I'd say: Providing (to runaway former slaves) the same safety and protections everyone else was already getting from the state (ex. Wisconsin).
What "actions" do you think were the cause of the civil war?
And I say that's a reductionist view and makes it sound like the point of the civil war was the federal government outlawing slavery. Which likely wouldnt have happened for a long time if not for the civil war happening.
What caused the civil war was the Southern states seceding from the US.
The reason they started it was the federal government said while they wouldn't make slavery illegal federally, they also wouldn't force the non-slave states to treat escaped slaves as slaves once they made it to the North.
You keep saying that the war wasn't started over slavery because this that and the other, then immediately follow with cause being due to the south seceding, the reasoning for their secession was due to the fact that the federal government would not enforce southern slavery laws.

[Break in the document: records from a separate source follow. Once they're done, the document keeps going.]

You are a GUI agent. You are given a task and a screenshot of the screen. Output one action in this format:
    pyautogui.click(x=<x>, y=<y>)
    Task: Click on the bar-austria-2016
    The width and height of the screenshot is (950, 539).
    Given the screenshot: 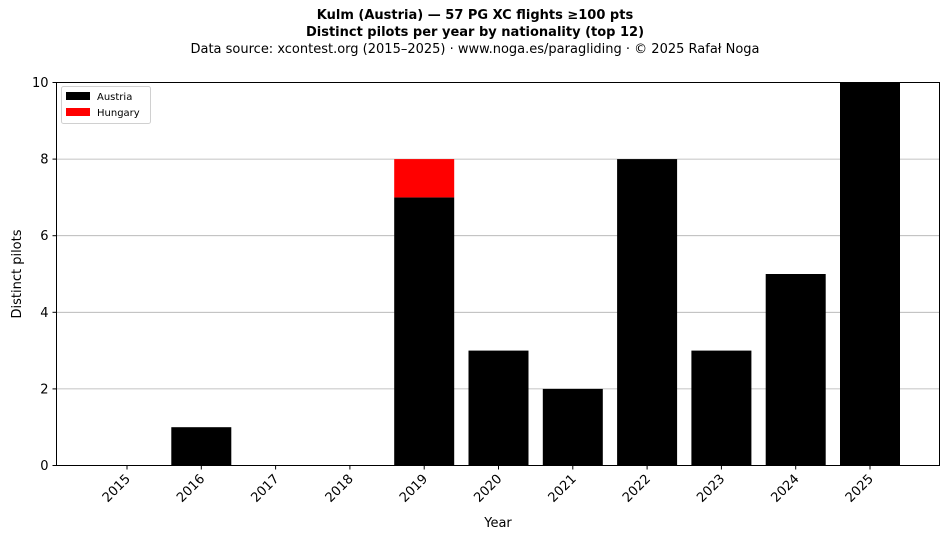 What is the action you would take?
    pyautogui.click(x=202, y=446)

So, by your own reasoning slavery was SPECIFICALLY the reason the war was started. Details matter, but what you are dealing in is called pedantry which only succeeds in confusing the issue in favor of those who support slavery.
And I think people use this whole argument to confuse the issue.
While the federal government wasn't the "savior of the slaves" in the way that it is often explained in elementary school, that does describe well the dichotomy of morality that existed at that time between slavers and non.
Because Cassius Marcellus Clay publicly refused to accept Lincoln's appointment to Major General in the Union Army unless Lincoln agreed to emancipate the slaves. Lincoln had originally planned to do it after until pressured.
Dred Scott was still in effect in 1860. The federal government was not involved AT ALL in enforcement of slaver's 'property rights' in non-slave states, that enforcement was up to the states, and was generally done by bounty hunters. The election of Lincoln, with the almost certain consequence that Kansas would be admitted as a free state, was the proximate cause of South Carolina's secession. Slavery was obviously the critical factor, regardless of the enforcement or non-enforcement of Scott.
Love the actual history getting downvotes here... this also doesn't conflict with it being about slavery. The thing we shouldn't do is equate "about slavery" in the way the Confederate states meant it when they seceded, with "about slavery" in the sense of abolition. Lincoln did not enter the war to emancipate slaves and fight for abolition, his first inaugural address on the eve of war leaves no question, a direct quote:
Lincoln's primary motivation was keeping the Union together at first, and obviously that changed, because we have the Emancipation Proclamation. The moral issue of slavery was hugely important for the North's motivation and for people to fight though, many being emancipated slaves who understood the true point of fighting more than their northern white commanders, and who also faced racism from other northern soldiers yet still fought with them. The point is it wasn't some goodness of the government that defined this war to be about slavery, it was actually the slaves that did that and those that were sympathetic to this cause.
Barbara Fields is an expert on civil war history and makes the case for this view in this excellent interview: https://www.youtube.com/watch?v=_ncnTNkeoOM The question of Lincoln's motivations at the beginning of the war as Union before slavery and whether he can be excused is addressed at 55 minutes.
Spotswood Rice, a former slave, writes to Kittey Diggs, 1864:
(It's not known if Spotswood had a showdown with Kittey but there are property records indicating he lived with Mary and his wife after the war.)
Edit: It's people downvoting historical letters from freed slaves and historians reading testimonies of black Union soldiers that makes me think my time on this website is just about over...
Hey, I upvoted you and I appreciate this. The other day someone downvoted pictures of my cat. Some people just suck. I appreciate you.
Slavery is still allowed in the US to this day.
Yeah, it's totally the same. Thanks for contributing
No worries. Most Americans seem unaware they live in and pay taxes to a country that still has almost a half a million active slaves. It's worth mentioning when it comes up.